• **Goal**:
Recast the stretch of the records from the line containing "Task: Select the Gr2 tab" through the end of the records as a numbered list. Omit blank lines and leave the pictures out.

• **Records supplied**:

###

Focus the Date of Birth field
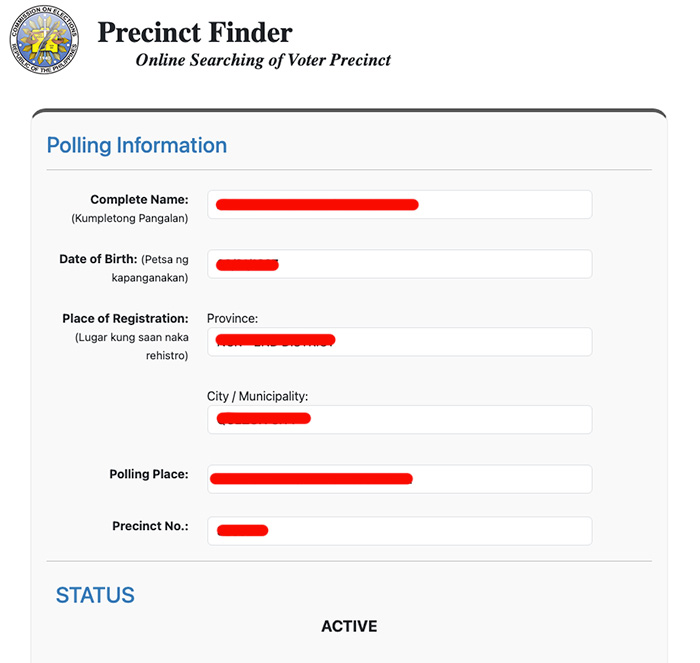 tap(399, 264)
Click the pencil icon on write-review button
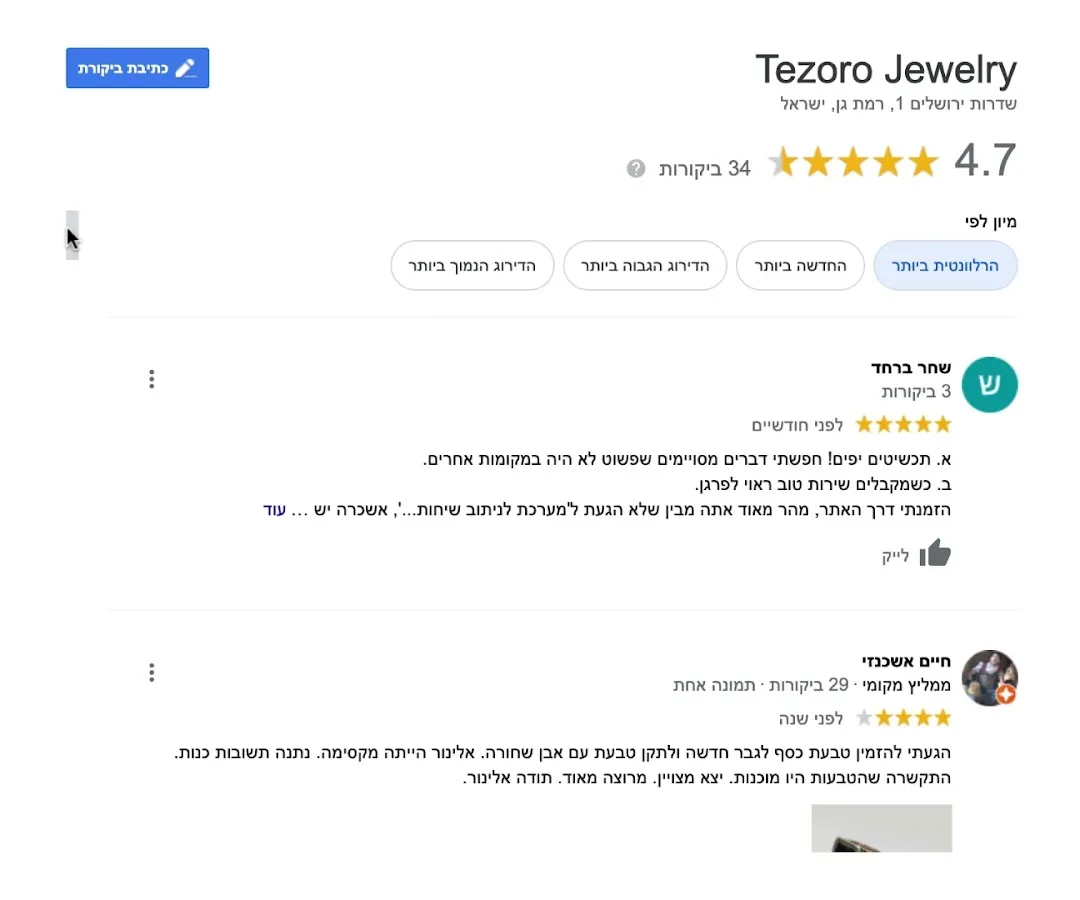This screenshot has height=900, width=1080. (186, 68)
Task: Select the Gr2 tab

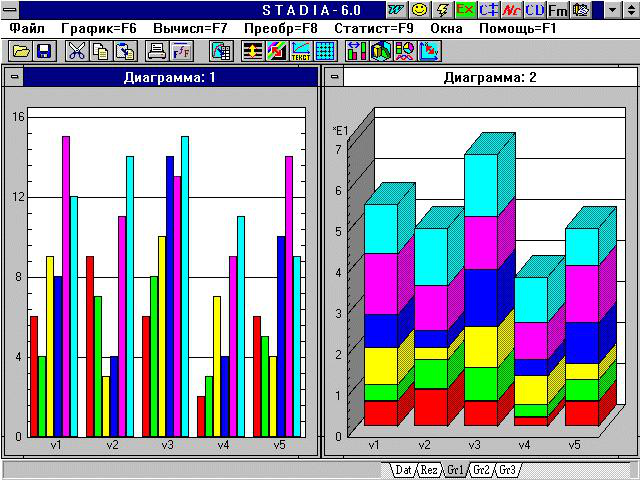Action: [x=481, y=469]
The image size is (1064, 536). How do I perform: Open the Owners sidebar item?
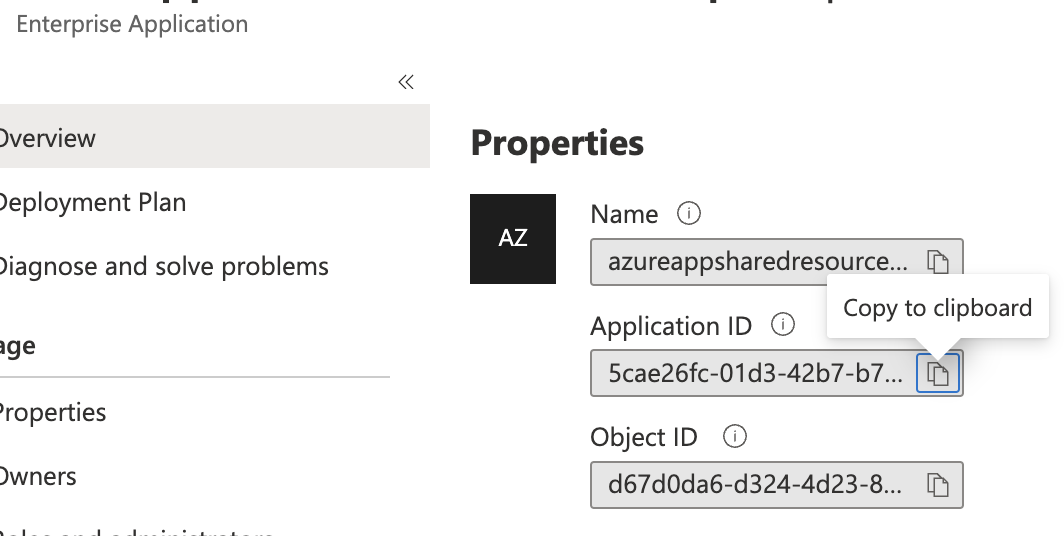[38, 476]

###

• **Answer to this problem**:
1. Task: Select the Gr2 tab
2. Action: [x=481, y=469]
3. The image size is (1064, 536). How do I perform: Open the Owners sidebar item?
4. [38, 476]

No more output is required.